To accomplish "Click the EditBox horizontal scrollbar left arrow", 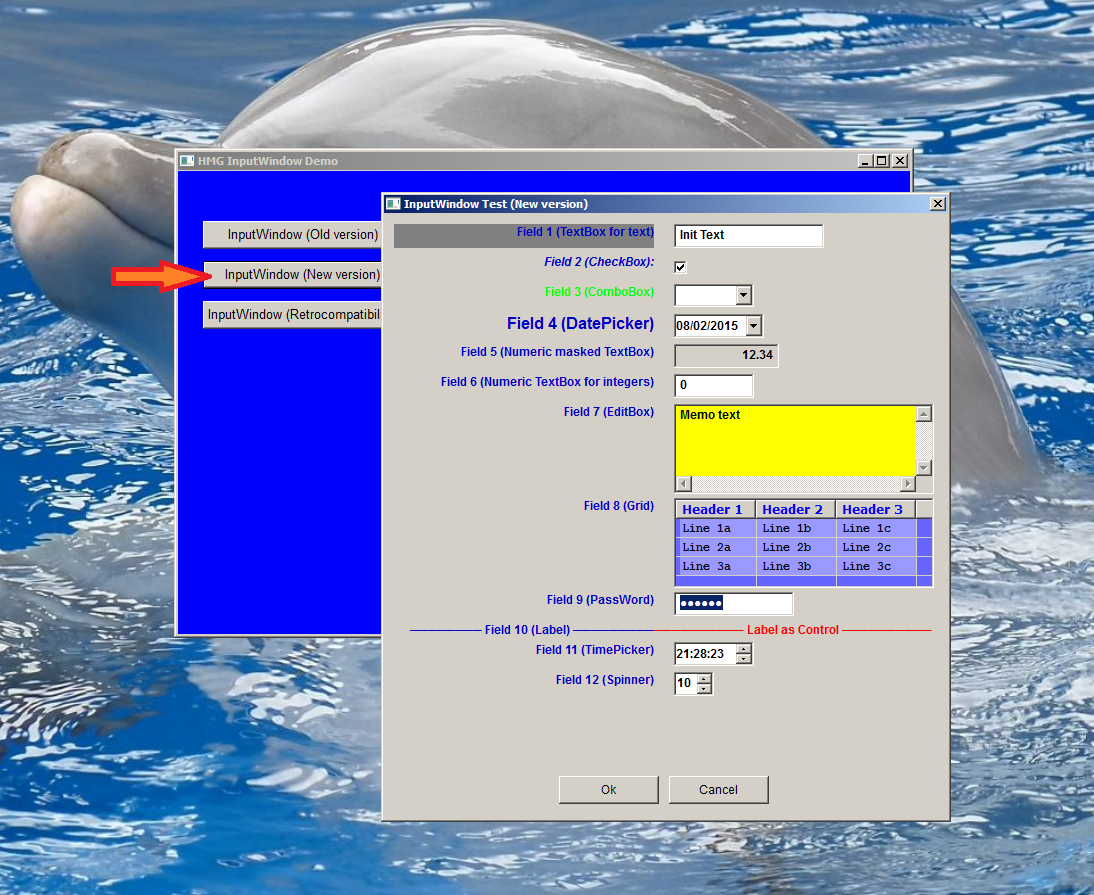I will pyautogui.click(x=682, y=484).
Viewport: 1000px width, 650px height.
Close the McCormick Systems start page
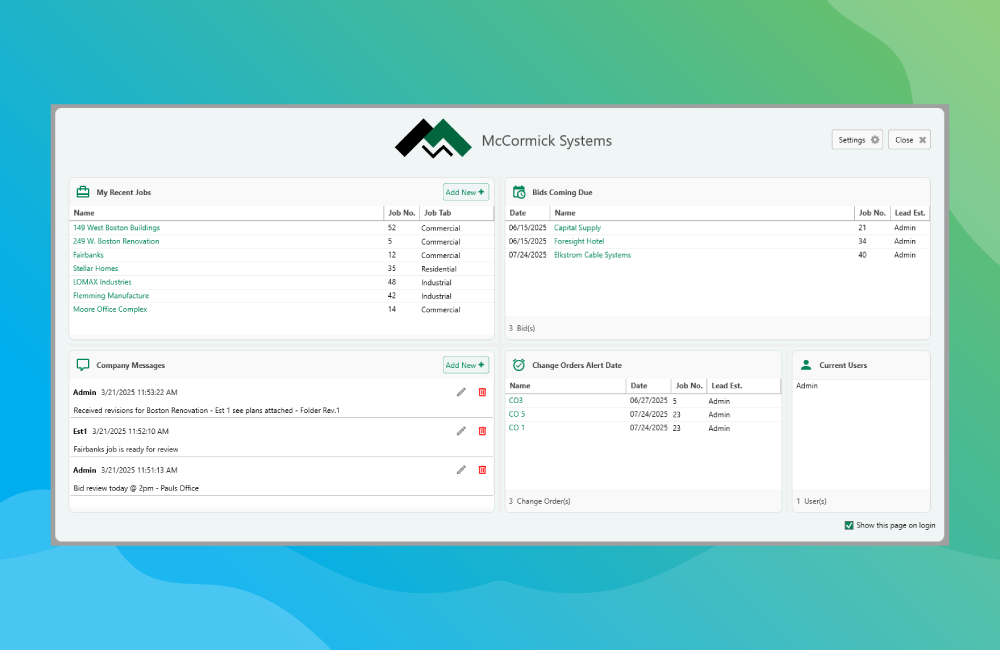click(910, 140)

____

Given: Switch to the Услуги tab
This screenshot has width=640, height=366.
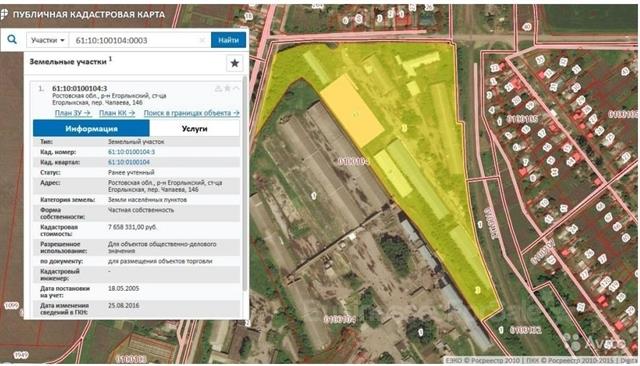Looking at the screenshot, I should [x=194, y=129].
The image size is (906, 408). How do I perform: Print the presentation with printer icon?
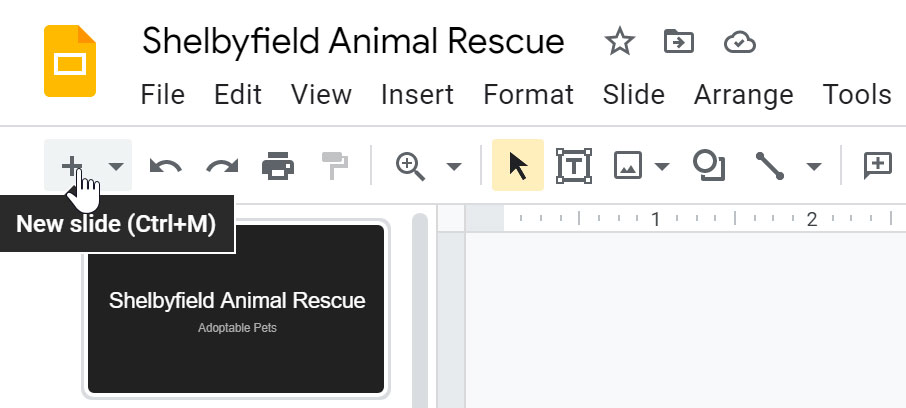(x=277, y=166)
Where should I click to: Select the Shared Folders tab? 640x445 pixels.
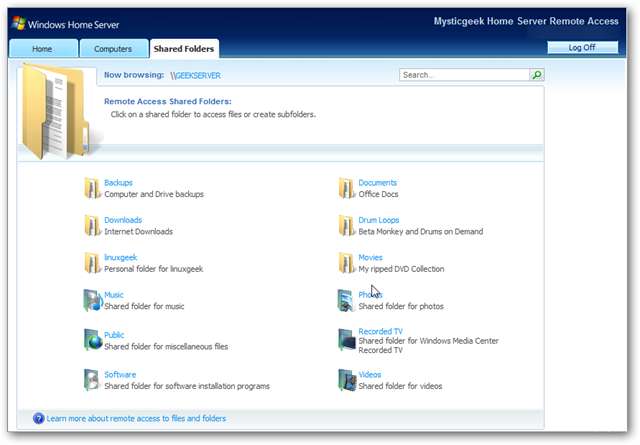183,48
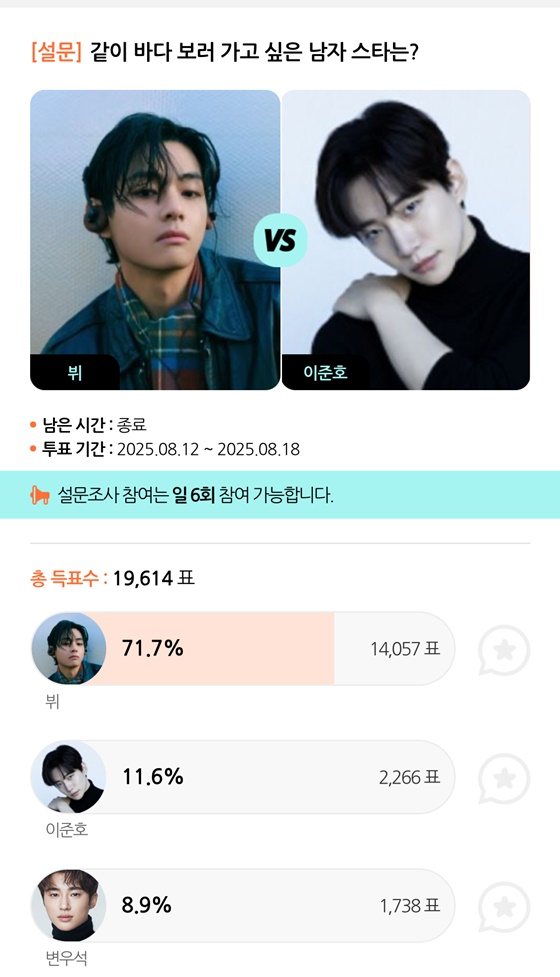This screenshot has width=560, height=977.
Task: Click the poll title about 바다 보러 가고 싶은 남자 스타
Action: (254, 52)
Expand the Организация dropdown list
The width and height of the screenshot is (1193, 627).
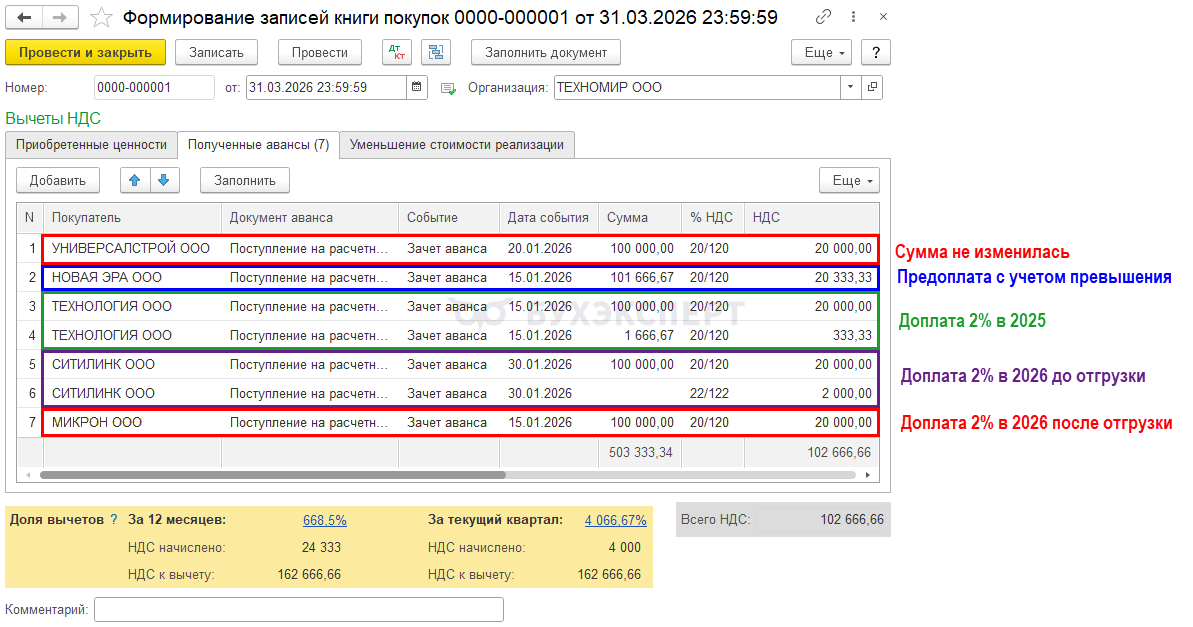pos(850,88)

____

Return exactly the lines of the material above, starting at the line containing "Where should I" and finishing at the line containing "Expand the Организация dropdown list", without any pictures.

#### Answer space:
Where should I click to: Select the Shared Folders tab? 640x445 pixels.
183,48
This screenshot has width=560, height=977.
Task: Click the poll title about 바다 보러 가고 싶은 남자 스타
Action: (254, 52)
Expand the Организация dropdown list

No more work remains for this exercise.